§ **Exercise directions**
Among the entries below, how many lines contain the string "Toggle"? Only the number, please.

§ **Data listing**
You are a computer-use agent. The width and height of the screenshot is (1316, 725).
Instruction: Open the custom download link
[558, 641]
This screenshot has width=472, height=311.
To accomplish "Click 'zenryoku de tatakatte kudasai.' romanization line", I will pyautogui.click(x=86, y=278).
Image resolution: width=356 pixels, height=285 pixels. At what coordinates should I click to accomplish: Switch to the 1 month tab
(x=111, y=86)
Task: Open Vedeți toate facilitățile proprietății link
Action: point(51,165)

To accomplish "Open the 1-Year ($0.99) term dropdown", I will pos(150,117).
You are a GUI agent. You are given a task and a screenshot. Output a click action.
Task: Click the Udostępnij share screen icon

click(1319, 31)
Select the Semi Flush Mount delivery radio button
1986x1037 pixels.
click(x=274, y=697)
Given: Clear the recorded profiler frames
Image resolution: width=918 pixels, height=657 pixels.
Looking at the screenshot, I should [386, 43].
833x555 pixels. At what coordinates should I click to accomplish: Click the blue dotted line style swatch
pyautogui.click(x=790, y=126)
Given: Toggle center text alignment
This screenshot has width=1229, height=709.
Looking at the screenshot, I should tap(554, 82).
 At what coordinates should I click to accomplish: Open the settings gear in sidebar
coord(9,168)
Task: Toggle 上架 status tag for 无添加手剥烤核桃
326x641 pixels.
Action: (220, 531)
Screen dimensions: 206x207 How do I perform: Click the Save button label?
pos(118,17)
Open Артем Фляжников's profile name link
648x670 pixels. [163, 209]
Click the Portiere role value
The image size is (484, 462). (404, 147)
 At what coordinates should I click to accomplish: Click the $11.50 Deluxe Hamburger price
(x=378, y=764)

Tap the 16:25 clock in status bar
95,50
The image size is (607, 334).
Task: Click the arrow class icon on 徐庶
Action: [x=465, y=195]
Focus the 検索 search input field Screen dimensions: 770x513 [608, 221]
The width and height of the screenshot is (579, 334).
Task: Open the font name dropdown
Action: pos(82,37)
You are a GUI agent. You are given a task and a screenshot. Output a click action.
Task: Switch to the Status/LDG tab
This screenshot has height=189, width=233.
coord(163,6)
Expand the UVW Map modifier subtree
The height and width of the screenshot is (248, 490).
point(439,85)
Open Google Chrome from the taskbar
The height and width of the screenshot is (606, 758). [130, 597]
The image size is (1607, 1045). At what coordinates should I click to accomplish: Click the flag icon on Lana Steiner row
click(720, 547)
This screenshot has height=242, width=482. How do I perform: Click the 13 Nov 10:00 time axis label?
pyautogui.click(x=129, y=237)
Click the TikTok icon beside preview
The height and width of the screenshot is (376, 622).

§ **Output for this task**
2